Abbotsford’s first units of TMH may be finally under construction now, with an expected completion date later this year, while Vancouver had nearly 200 units of TMH ready for occupancy over eight months ago.

As a direct result of Abbotsford’s go-slow approach, very many of the city’s homeless residents have had no other option but to sleep outside as best they can.

Sometimes, in Abbotsford, the cold wins and a homeless person loses. Click the image to enlarge it.

Better late than never? Response received April 1st from the Abbotsford Police Department to my March 1st request for information.

  1. A. Katherine Duperron permalink

    Dear Mr. Woodvine, I am not on any of the social media you have listed to use for sharing. Are you okay with me copying pasting the link so I can share this on Facebook? Stay safe, Kathy.


    • Yes I am. Thank you for asking. For my part, by the way, I have not been on Facebook since 2009. So we pass like ships in the night. 🙂


  2. juicylucy permalink

    Stop whining about the homeless-they are well looked after in many places and DO die from OD’s of their drug habits. Most of us have worked and paid their taxes and dues to society but most homeless people come from back east due to milder weather and I am tired of supporting them-I am a senior who only gets a pension-not free drugs, housing or welfare. Give your head a shake and wake up and smell the coffee where things lie.


    • Being homeless myself — and not have a drug habit, or collecting government assistance, as it were — I have to take umbrage with your heartless “me-first” attitude and spreading of misinformation.

      Every homeless count within the 22 municipalities of Metro Vancouver has demonstrated over-and-over that the vast majority of displaced persons living in the area were born in the community. Of course, Abbotsford is outside of Metro Vancouver and does not count its homeless population with anymore care than it shows their well being, so I cannot say what percentage of the city’s homeless are living where they were born. However, It strains credulity that they would have all escaped the cold and snow of Central Canada, only to settle for the snow and cold of the Fraser Valley.

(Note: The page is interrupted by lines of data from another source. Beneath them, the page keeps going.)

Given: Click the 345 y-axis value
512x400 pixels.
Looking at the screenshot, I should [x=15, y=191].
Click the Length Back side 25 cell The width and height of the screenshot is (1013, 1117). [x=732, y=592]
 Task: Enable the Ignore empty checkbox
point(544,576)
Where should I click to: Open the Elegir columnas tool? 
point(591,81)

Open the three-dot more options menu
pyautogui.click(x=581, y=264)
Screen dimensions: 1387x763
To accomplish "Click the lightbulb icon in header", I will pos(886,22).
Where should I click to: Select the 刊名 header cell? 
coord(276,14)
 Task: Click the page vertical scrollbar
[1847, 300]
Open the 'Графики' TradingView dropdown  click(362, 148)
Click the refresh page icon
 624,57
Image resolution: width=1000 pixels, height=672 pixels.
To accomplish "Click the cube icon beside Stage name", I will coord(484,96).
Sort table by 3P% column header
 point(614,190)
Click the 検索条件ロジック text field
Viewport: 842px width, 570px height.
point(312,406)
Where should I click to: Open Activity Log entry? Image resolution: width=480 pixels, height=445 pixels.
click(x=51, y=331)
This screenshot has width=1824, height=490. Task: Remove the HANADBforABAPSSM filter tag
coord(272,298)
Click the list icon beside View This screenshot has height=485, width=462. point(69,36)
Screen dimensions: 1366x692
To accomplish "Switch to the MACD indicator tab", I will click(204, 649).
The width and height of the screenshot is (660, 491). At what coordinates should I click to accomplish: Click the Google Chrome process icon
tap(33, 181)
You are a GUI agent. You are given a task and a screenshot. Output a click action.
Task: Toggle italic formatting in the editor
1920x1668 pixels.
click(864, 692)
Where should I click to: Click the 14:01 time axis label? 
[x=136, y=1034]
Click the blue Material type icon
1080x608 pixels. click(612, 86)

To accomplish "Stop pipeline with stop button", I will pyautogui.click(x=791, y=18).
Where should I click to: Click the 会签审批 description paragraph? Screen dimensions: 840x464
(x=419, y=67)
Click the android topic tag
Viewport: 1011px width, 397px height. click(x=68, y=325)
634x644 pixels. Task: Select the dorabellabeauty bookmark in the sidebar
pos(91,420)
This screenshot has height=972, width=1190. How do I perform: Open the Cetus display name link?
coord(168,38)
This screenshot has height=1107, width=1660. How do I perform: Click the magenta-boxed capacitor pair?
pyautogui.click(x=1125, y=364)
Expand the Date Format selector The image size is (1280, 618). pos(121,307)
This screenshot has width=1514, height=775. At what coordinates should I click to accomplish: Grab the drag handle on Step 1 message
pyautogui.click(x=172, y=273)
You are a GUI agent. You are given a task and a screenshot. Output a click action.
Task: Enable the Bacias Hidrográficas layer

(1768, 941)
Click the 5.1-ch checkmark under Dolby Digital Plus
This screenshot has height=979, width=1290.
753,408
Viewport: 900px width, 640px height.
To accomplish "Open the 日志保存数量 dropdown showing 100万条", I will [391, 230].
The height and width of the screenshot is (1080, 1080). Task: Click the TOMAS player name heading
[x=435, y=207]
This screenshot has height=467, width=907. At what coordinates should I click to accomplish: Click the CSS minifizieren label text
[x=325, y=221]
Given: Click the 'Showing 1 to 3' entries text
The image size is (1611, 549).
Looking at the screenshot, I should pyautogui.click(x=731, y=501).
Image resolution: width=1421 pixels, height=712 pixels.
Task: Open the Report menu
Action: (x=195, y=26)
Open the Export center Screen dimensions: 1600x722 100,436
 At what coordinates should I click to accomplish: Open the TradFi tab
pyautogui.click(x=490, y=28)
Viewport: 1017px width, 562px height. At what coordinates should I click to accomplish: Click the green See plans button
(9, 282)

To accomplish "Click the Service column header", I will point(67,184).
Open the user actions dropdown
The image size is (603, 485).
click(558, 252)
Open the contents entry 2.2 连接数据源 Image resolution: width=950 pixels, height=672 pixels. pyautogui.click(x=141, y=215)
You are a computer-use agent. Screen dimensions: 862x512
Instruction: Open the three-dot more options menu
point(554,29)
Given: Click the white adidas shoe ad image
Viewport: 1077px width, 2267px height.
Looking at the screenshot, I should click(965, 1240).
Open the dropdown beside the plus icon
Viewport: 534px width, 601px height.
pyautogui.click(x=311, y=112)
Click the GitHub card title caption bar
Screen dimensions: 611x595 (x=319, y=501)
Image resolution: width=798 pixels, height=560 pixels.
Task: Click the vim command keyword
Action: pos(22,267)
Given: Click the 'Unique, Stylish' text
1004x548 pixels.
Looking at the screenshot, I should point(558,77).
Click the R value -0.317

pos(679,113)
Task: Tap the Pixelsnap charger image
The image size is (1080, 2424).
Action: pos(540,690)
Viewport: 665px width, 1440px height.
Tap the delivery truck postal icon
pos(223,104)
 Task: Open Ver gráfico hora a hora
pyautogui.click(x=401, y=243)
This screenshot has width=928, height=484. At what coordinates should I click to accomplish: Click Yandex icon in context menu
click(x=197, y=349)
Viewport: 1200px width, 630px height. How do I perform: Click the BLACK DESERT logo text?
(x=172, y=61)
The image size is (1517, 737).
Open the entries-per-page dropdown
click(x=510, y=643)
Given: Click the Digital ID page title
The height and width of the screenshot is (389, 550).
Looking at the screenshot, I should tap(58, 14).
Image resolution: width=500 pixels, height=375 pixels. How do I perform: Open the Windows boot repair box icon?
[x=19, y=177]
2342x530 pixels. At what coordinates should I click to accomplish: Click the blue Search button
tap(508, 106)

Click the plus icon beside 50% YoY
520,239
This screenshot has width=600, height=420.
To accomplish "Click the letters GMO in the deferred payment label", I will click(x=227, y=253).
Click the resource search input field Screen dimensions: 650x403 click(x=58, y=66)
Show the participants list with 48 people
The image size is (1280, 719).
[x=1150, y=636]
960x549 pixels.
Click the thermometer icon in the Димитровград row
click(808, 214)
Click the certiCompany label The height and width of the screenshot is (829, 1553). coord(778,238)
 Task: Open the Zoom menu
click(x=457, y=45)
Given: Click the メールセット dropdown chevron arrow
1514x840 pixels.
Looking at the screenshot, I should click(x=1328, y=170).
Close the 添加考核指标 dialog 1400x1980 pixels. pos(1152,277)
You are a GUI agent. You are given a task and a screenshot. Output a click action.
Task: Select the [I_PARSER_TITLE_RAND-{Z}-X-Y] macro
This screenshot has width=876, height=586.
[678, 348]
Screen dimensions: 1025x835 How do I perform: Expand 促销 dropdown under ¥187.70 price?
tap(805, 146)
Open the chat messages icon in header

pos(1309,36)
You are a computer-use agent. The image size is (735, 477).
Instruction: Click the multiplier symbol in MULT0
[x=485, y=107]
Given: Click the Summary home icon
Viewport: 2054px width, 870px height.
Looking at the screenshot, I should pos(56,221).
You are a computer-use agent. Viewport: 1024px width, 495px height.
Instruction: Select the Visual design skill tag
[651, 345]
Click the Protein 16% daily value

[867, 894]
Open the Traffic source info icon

      I’m happy that you are secure and receiving your pension. I know many elderly homeless in Vancouver who likewise worked hard and paid their taxes, only to end up living in broken down cars and vans — if they are lucky — and rough on the streets, if they are not.


  3. DJP permalink

    Sadly juicy lucy has an attitude that is shared by many. Truly I believe that there by the grace of God go I. Many many people are one bad decision, one bad accident, one divorce, one job loss one more drink one more line from becoming homeless. Ive mentioned your blog to friends and family. Reaction has been mixed . Some wonder why you dont get a job but unless you follow your blog it would not be clear why you arent employed. Some are puzzled as to why I find you so interesting. Am I planning to become homeless? Your blog/perspective on life on the streets is fascinating. I drive truck , much of my travels take me to Centerm and Vanterm. I see many homeless, many panhandlers. Usually Ill give some change to panhandlers and I once bought a bag of egg mcmuffins at the Mcds on main and terminal to hand out. Your list of care package items is handy to know. Mcd coffee/gift cards = wifi warmth washroom. Liquid soap etc. I hope that someday you find your way off the streets and in the meantime continued good luck


  4. Slowcrow permalink People should find the time to explore this website! The answers are all there! This has been the nastiest February EVER!!!! How about this idea…… Anytime yer sittin’ and sh****g on a nice warm toilet (with a ROOF!!!), with a show of empathy for the unhoused, whip out yer device, and explore THAT website, and the links, and all the success stories. We take SO MUCH for granted!!!


    • Kathy Duperron permalink

      I am sitting on my chair in front of my own computer in my warm house. Thank you for the link to Square One Villages. I will share it with the housing society in my community here on Vancouver Island.